May She Rest Among A Sky Full of Butterflies
The Final Moments
My mother passed away when I was in 7th grade due to liver cancer. I still remember that day vividly and everything that happened. I remember the ambulance coming to get her because she had fallen out of bed. She could barely speak or respond. It pained me to see my strong, beautiful mother like this. As I saw her being rolled off into the ambulance truck, I saw a final glimpse of her beloved butterfly tattoo on her back.
My aunt took me to school with her kids and all of us were worried, but my aunt told me that everything would be okay; that she just fell off the bed. I tried so hard to believe that.
When I got to school, I stayed in my favorite teachers' class who was also a family friend. He let me cool off in his class and then I went to take my other classes. However, in the middle of my third class, he came and got me and took me to another room.
I could feel a burning pit in my stomach as I feared for the worst. I hoped that it was just that I was in trouble, but I knew it wasn’t the case this time. He told me what I had guessed was coming, and all I could remember was falling to the floor, screaming and crying and not being able to control it.
He along with my homeroom teacher tried to console me. He ended up taking me to the hospital where my mom had passed. On the way there he tried to talk to me. He knew me very well and he and I were very alike. His father had died from cancer when he was young too. He explained to me many things about life and death, even gave me a book about the afterlife that he said to hide from my grandparents since they would disapprove. He told me what to prepare for, the constant “I'm sorry, I know how you feel, everything will be okay.”. I was grateful for him.

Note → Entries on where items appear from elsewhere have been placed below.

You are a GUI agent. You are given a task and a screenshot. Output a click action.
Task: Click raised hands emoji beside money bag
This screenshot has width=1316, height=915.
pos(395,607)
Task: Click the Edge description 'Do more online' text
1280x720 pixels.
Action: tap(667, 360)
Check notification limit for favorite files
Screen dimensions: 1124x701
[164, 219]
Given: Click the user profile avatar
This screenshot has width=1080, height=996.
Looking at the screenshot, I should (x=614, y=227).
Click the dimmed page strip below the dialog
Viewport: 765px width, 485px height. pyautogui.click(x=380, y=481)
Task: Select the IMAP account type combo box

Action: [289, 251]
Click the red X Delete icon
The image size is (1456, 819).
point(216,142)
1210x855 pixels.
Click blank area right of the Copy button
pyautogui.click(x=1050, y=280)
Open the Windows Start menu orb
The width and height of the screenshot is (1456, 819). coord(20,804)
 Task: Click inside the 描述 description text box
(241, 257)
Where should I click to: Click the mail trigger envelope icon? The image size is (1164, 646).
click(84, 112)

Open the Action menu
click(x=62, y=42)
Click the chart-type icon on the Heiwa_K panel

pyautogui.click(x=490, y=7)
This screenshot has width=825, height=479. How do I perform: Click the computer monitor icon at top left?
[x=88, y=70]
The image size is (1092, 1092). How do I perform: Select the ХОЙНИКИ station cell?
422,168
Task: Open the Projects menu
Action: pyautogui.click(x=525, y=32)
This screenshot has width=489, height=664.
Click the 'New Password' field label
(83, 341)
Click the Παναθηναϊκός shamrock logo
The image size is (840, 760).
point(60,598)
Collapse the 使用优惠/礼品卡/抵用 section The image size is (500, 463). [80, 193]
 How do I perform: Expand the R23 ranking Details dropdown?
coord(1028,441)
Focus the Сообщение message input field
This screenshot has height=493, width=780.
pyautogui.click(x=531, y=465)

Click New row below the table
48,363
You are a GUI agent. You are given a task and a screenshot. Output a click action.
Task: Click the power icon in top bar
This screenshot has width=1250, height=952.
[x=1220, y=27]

Once he dropped me off, I went straight to hug my stepdads' and we both started crying uncontrollably. He was the one person who truly knew how I felt in the time of loss. I wasn’t very close with any of my family, and I didn’t want to hear the lousy “She's with God.” words my grandparents would tell me.
I went in to see her, and I didn’t want to believe it was her. I remember begging her to get up, for her to yell at me that I was in trouble, something that would prove it wasn’t real. But none of it happened, she just lay there, still and pretty.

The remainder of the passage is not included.